• THE TASK: When you give the entries again, keep every word as it stands and drop the pictures.

Stored items:

* * *

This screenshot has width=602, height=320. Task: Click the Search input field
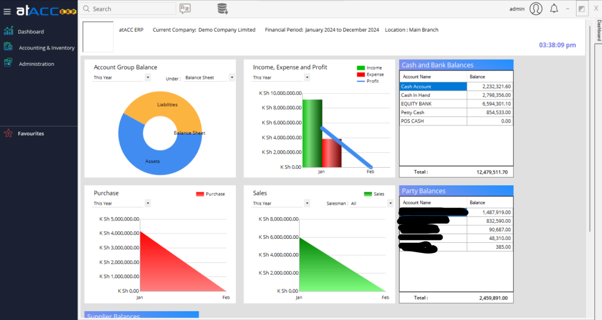pos(132,9)
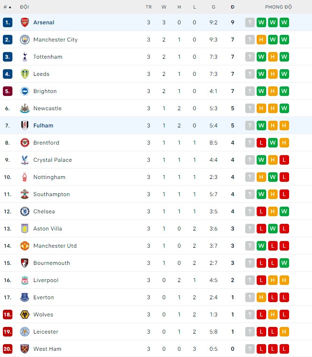Click the Arsenal club crest icon

(25, 22)
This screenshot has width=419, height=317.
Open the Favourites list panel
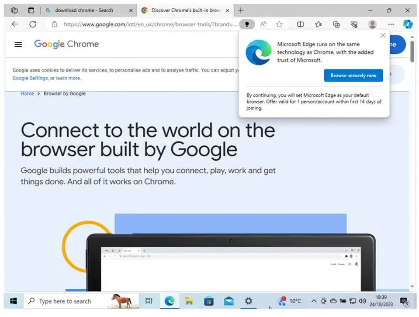tap(319, 24)
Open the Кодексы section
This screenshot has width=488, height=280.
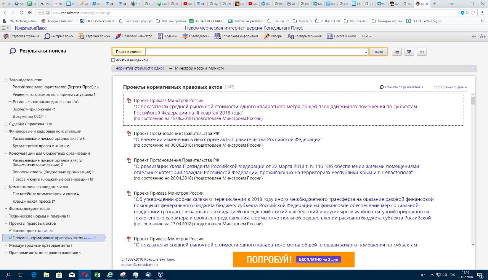[167, 36]
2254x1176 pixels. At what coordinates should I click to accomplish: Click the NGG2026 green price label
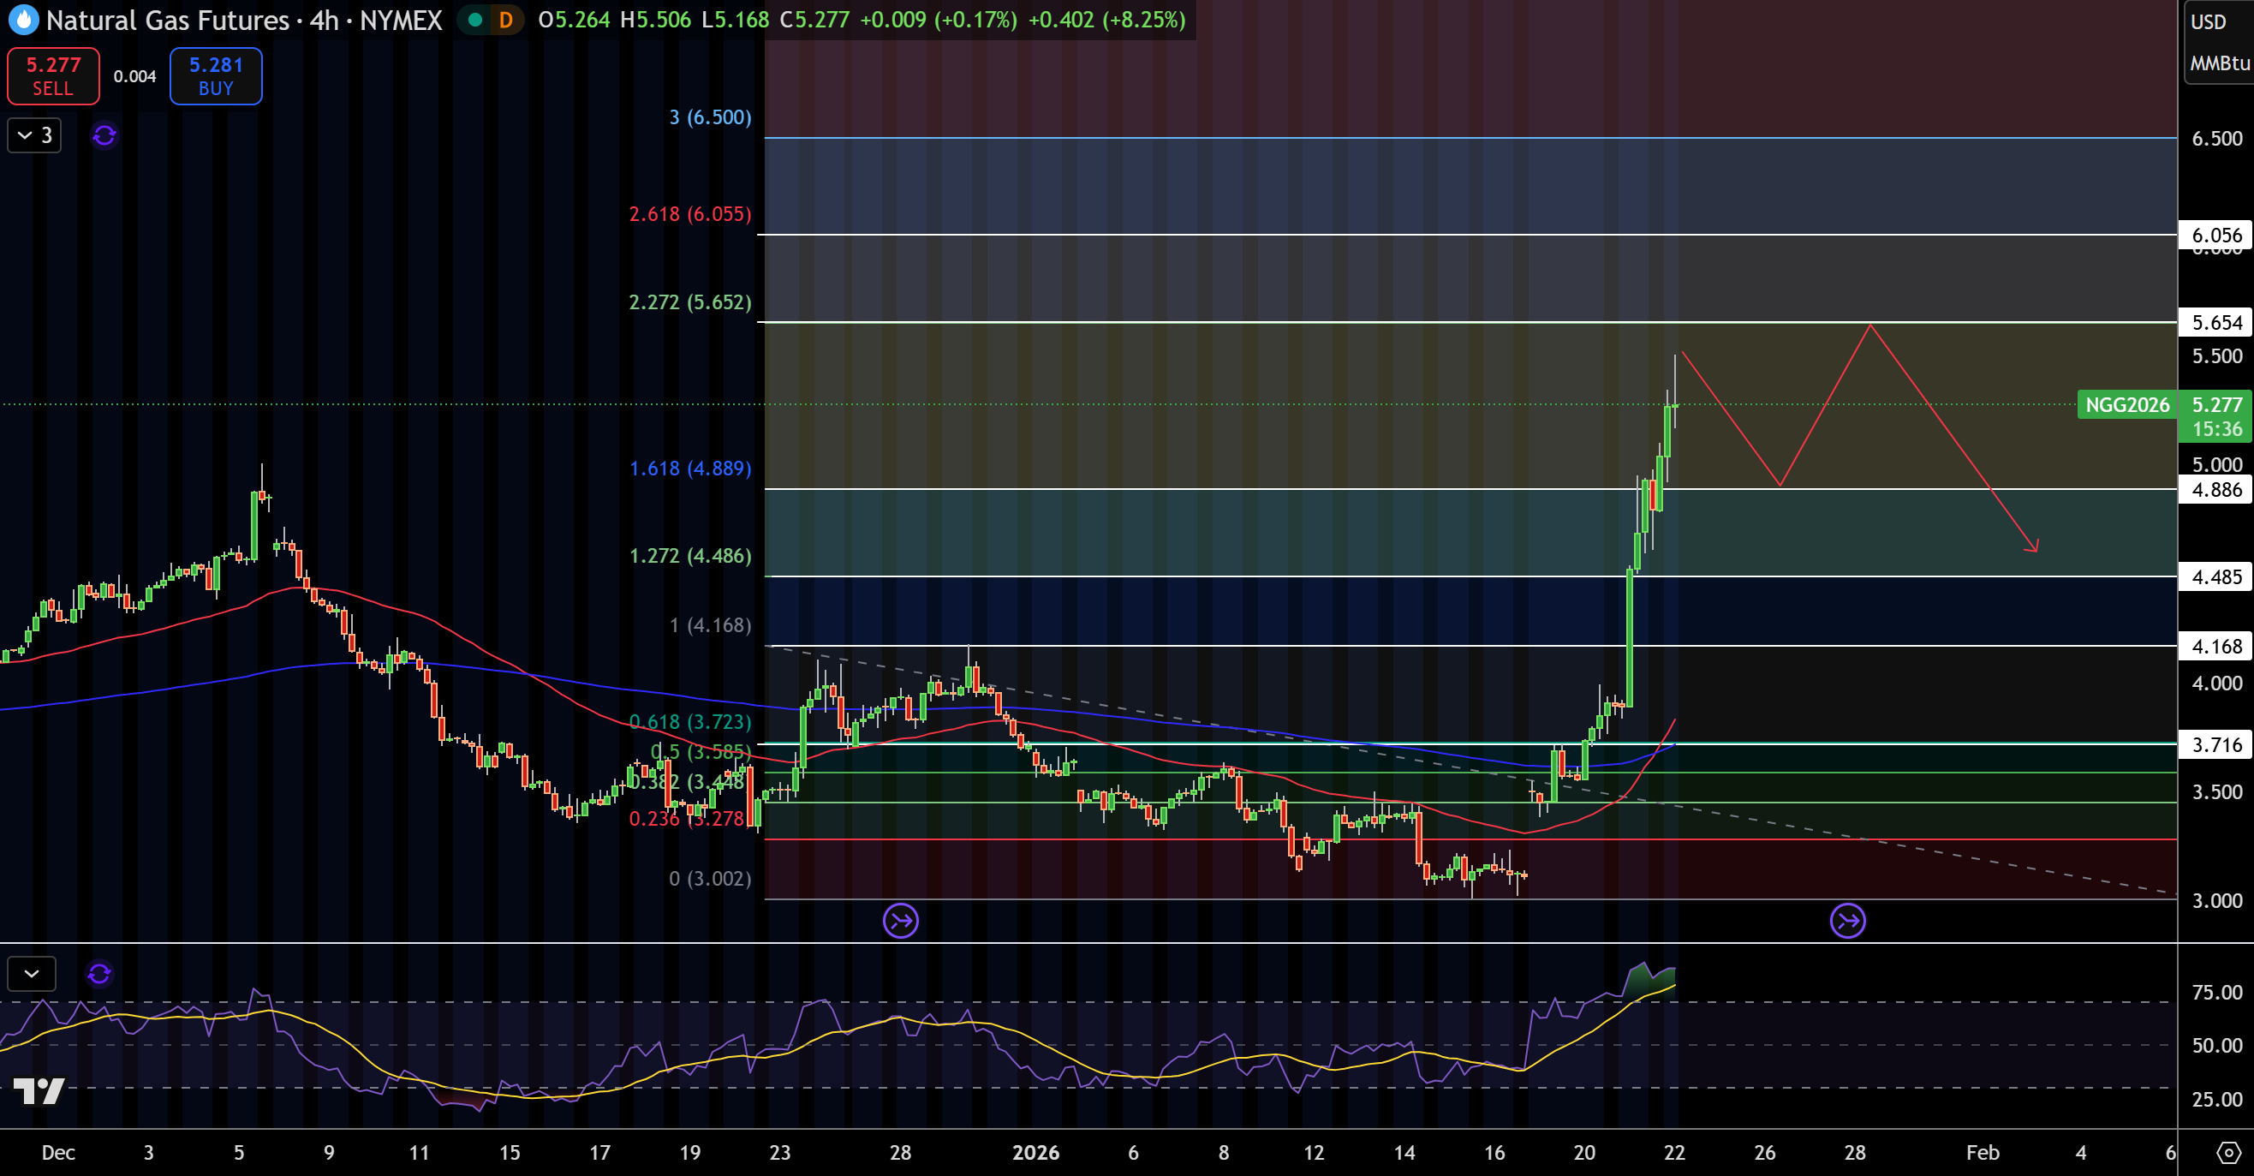click(x=2127, y=404)
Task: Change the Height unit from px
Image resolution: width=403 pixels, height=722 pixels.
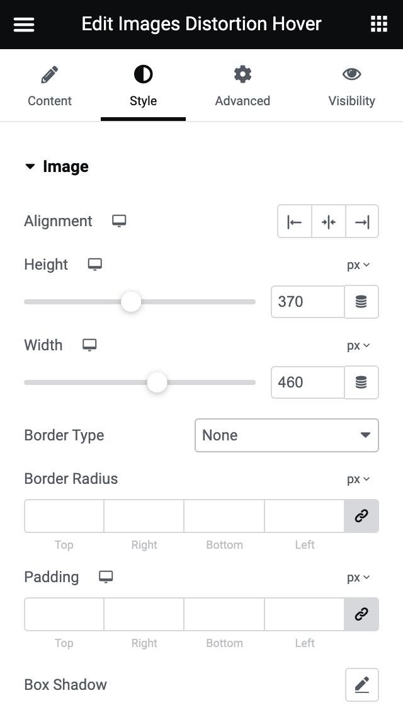Action: pyautogui.click(x=358, y=265)
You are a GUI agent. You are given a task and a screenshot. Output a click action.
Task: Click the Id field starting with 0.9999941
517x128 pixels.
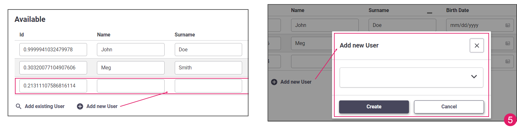point(53,50)
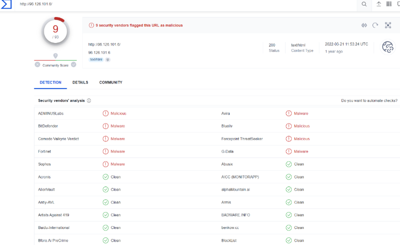The height and width of the screenshot is (245, 400).
Task: Click the upload arrow icon
Action: 379,4
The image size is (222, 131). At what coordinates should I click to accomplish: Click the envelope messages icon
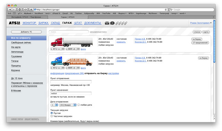107,23
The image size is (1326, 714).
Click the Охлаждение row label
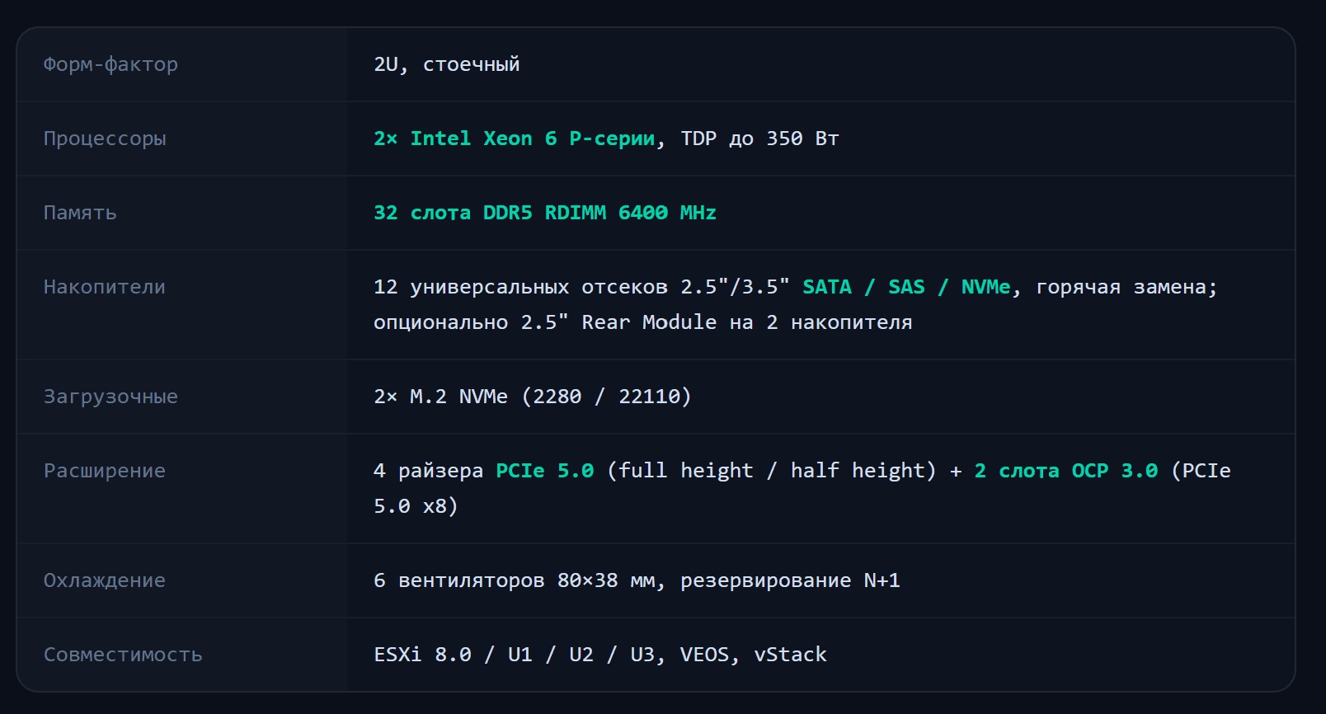pyautogui.click(x=105, y=580)
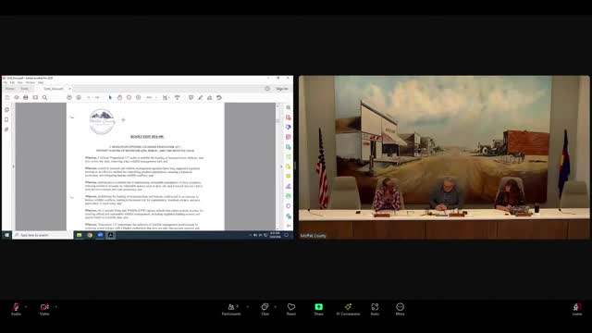592x333 pixels.
Task: Open the Chat panel
Action: pyautogui.click(x=265, y=309)
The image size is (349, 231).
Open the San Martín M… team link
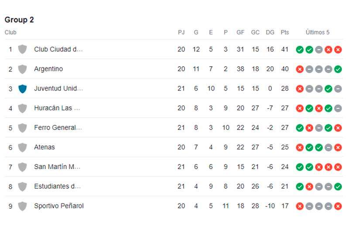click(x=57, y=167)
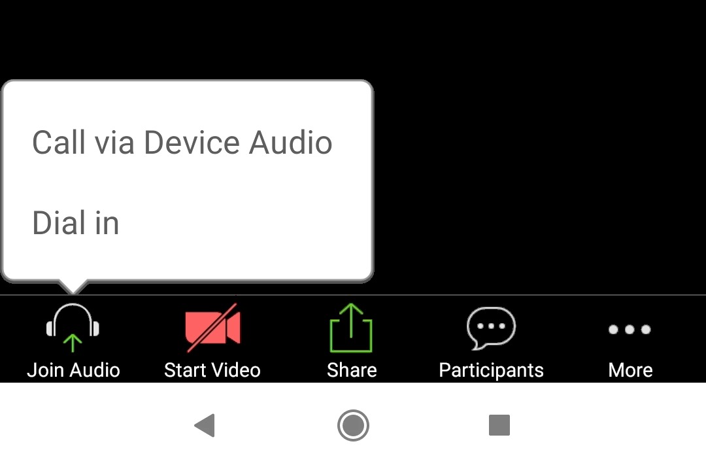Image resolution: width=706 pixels, height=467 pixels.
Task: Open the green Share upload icon
Action: [351, 328]
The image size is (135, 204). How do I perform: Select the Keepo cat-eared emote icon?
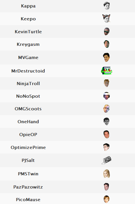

* * *

• RESULT:
This screenshot has width=602, height=320. Task: Click the Search input field
pos(132,9)
Click the Arsenal club crest icon

(25, 22)
This screenshot has width=419, height=317.
Open the Favourites list panel
tap(319, 24)
Open the Кодексы section
This screenshot has width=488, height=280.
[167, 36]
2254x1176 pixels. At what coordinates should I click to accomplish: Click the NGG2026 green price label
click(x=2127, y=404)
Task: Change the Height unit from px
Image resolution: width=403 pixels, height=722 pixels.
Action: pyautogui.click(x=358, y=265)
You are a GUI agent. You are given a task and a screenshot. Output a click action.
Task: Click the Id field starting with 0.9999941
517x128 pixels.
point(53,50)
The height and width of the screenshot is (245, 400).
Task: Click the upload arrow icon
Action: 379,4
The image size is (222, 131). At what coordinates should I click to accomplish: Click the envelope messages icon
107,23
The image size is (1326, 714).
Click the Охлаждение row label
pyautogui.click(x=105, y=580)
592x333 pixels.
Task: Open the Chat panel
Action: pyautogui.click(x=265, y=309)
The image size is (349, 231).
Open the San Martín M… team link
click(x=57, y=167)
Image resolution: width=706 pixels, height=467 pixels.
Task: Open the green Share upload icon
Action: [351, 328]
The image size is (135, 204). How do I perform: Select the Keepo cat-eared emote icon?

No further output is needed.